A diagnosis of COPD should be considered in any patient who has dyspnea, chronic cough, and/or sputum production and an appropriate history of exposure to noxious stimuli. However, not all patients with these symptoms have COPD, and a spirometry demonstrating a post-bronchodilator forced expiratory volume in one second to forced vital capacity (FEV1/FVC) ratio < 70% (or less than the lower limit of normal, if available) is required to make a definitive diagnosis. Starting maintenance inhalers without first objectively diagnosing COPD results in unnecessary treatment in those patients who do not actually have the disease. In turn, this exposes these patients to both the side-effects and the cost of these medications, and might delay the appropriate diagnosis.

Lung cancer screening with a chest CT scan has no proven benefit in patients who are not at high risk for lung cancer. The use of low dose chest CT scan for lung cancer screening has been found to reduce lung cancer mortality in patients at high risk for lung cancer. While there are some differences across jurisdictions in terms of the eligibility for enrollment in a screening program, the Canadian Task Force on Preventive Health Care currently recommends screening adults aged 55-74 years old with a 30 pack-year smoking history who currently smoke or quit less than 15 years ago, though some screening programs are using evidence-based risk assessment calculators to determine eligibility for enrollment. However, screening is also associated with several potential harms, including false-negative and false-positive results, incidental findings, overdiagnosis (detecting indolent and clinically insignificant tumors that would not have been detected in the patient’s lifetime without screening), and cumulative exposure to radiation (which can cause cancer). Screening also leads to unnecessary anxiety and invasive procedures, which carry their own complications. Accordingly, it should not be used in patients who do not meet these evidence-based criteria, nor in patients with a health problem that substantially limits life expectancy or the ability or willingness to undergo treatment. Where lung cancer screening is performed, it should be with a low dose, non-contrast CT protocol, to reduce the added risks related to excessive radiation exposure and contrast media. Because of the evolving nature of the evidence for lung cancer screening eligibility criteria, and the need to ensure access to all the necessary components of high-quality screening, it is recommended that lung cancer screening occur within an organized screening program when it is available within a reasonable geographic proximity and a reasonable wait time.
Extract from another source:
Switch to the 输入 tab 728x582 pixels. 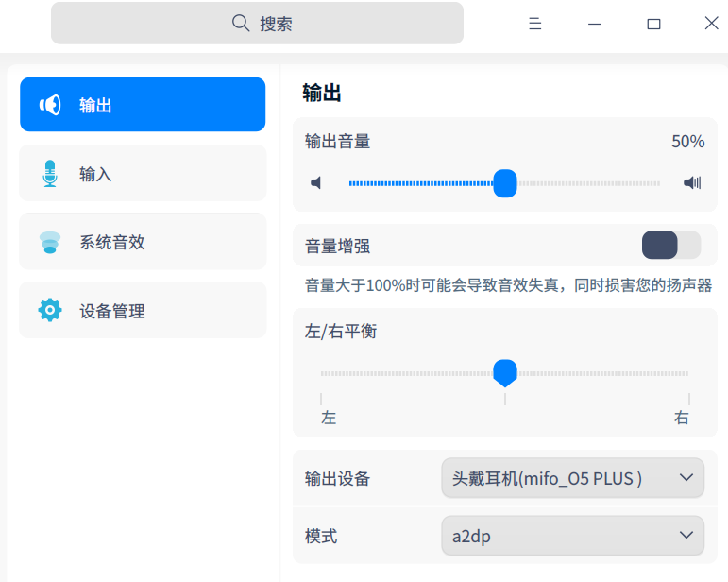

The majority of adults with chest pain and/or dyspnea do not have a pulmonary embolism (PE). There is strong evidence that in patients with low pre-test probability as determined by a clinical prediction rule (e.g., Wells score), a negative highly sensitive D-dimer assay effectively excludes clinically important PE. Furthermore, there are potential harms to performing CT pulmonary angiography (CTPA) or ventilation-perfusion (V/Q) scanning, including exposure to ionizing radiation, adverse events due to the administration of intravenous contrast, and identification of clinically insignificant PE leading to inappropriate anticoagulation. However, physicians should exercise clinical judgement in populations in whom this two-step algorithm has not been validated (e.g., pregnant patients).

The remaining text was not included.